CROSS-REFERENCE TO RELATED APPLICATIONS
[0001] This application claims benefit under 35 U.S.C. §120 of priority from U.S. Patent application Ser. No. 09/869,144, filed Jun. 26, 2001, entitled “Opto-Mechanical Valve and Valve Array for Fiber-Optic Communication,” which is a national stage filing of International Patent Application No. PCT/US00/03354, filed Feb. 10, 2000 designating the United States, entitled “Opto-Mechanical Valve and Valve Array for Fiber-Optic Communication,” which claimed priority to the following U.S. Provisional Patent Application: No. 60/119,625, filed Feb. 11, 1999, entitled “Opto-Mechanical Valve and Valve Array for Fiber-Optic Communication,” and No. 60/123,865, filed Mar. 11, 1999, entitled “Opto-Mechanical Valve and Valve Array for Fiber-Optic Communication.” The contents of each of the above applications is hereby incorporated by reference in its entirety for each of its teachings and embodiments.
[0002] This application also claims benefit under 35 U.S.C. §120 of priority from U.S. patent application Ser. No. 09/619,013, filed Jul. 19, 2000, entitled “Microelectromechanical Device with Moving Element,” which: (1) claimed benefit under 35 U.S.C. §120 of priority from U.S. patent application Ser. No. 09/869,144, filed Jun. 26, 2001, entitled “Opto-Mechanical Valve and Valve Array for Fiber-Optic Communication,” which is a national stage filing of International Patent Application No. PCT/US00/03354, filed Feb. 10, 2000 designating the United States, entitled “Opto-Mechanical Valve and Valve Array for Fiber-Optic Communication,” which claimed priority to the following U.S. Provisional Patent Application: No. 60/119,625, filed Feb. 11, 1999, entitled “Opto-Mechanical Valve and Valve Array for Fiber-Optic Communication,” and No. 60/123,865, filed Mar. 11, 1999, entitled “Opto-Mechanical Valve and Valve Array for Fiber-Optic Communication,” each of which is hereby incorporated by reference in its entirety; and (2) which claimed priority to the following U.S. Provisional Patent Application: No. 60/144,628, filed Jul. 20, 1999, entitled “Enhancements to the ‘Opto-Mechanical Valve and Valve-Array for Fiber Optic Communication’ by Applying Bistable Actuating and Lock Element, Frictionless, etc.,” No. 60/170,492, filed Dec. 13, 1999, entitled “Plane Motion Opto-Mechanical Wave Valves,” and No. 60/170,494, filed Dec. 13, 1999, entitled “Fabrication Methods For a 3D Configuration Array of Elements From a Set of 2D Array.” The contents of each of the above applications is hereby incorporated by reference in its entirety for each of its teachings and embodiments.

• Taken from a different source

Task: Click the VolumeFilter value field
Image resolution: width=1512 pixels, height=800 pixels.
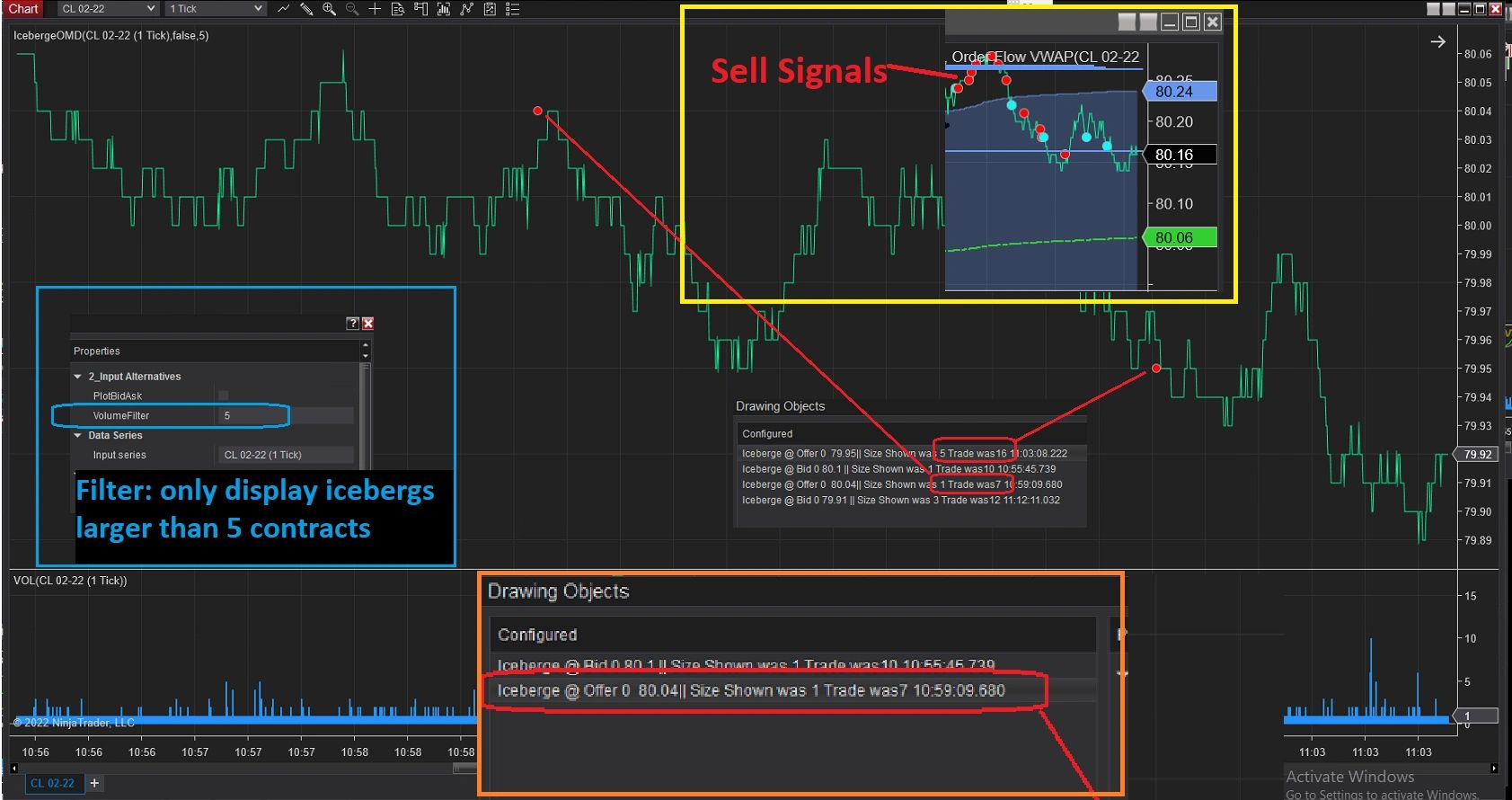Action: pyautogui.click(x=286, y=415)
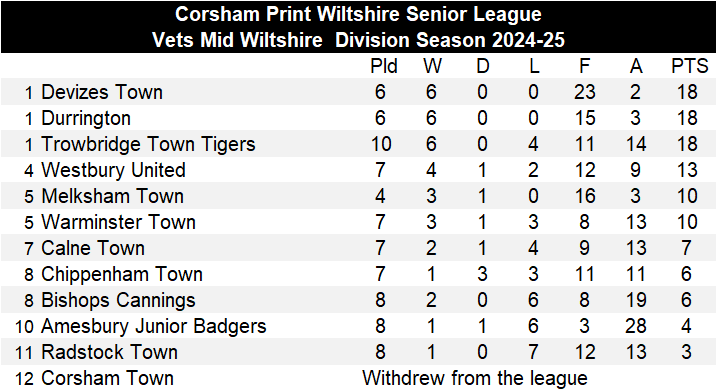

[0003] This application also claims benefit under 35 U.S.C. §120 of priority from U.S. patent application Ser. No. 10/030,265, filed Jan. 08, 2002, entitled “Opto-Mechanical Valve and Valve Array for Fiber-Optic Communication,” which is a national stage filing of International Patent Application No. PCT/IL00/00425, filed Jul. 19, 2000 designating the United States, entitled “Opto-Mechanical Valve and Valve Array for Fiber-Optic Communication,” which claimed priority to the following U.S. Provisional Patent Application: No. 60/144,628, filed Jul. 20, 1999, entitled “Enhancements to the Opto-Mechanical Valve and Valve Array for Fiber-Optic Communication, by Appling Bistable Actuating and Lock Element,” No. 60/170,492, filed Dec. 13, 1999, entitled “Plane Motion Opto-Mechanical Wave Valves” No. 60/170,482, filed Dec. 13, 1999, entitled “3D Configuration Switching Device,” and No. 60/170,494, filed Dec. 13, 1999, entitled “Fabrication Methods For a 3D Configuration Array of Elements From a Set of 2D Array.” The contents of each of the above applications is hereby incorporated by reference in its entirety for each of its teachings and embodiments.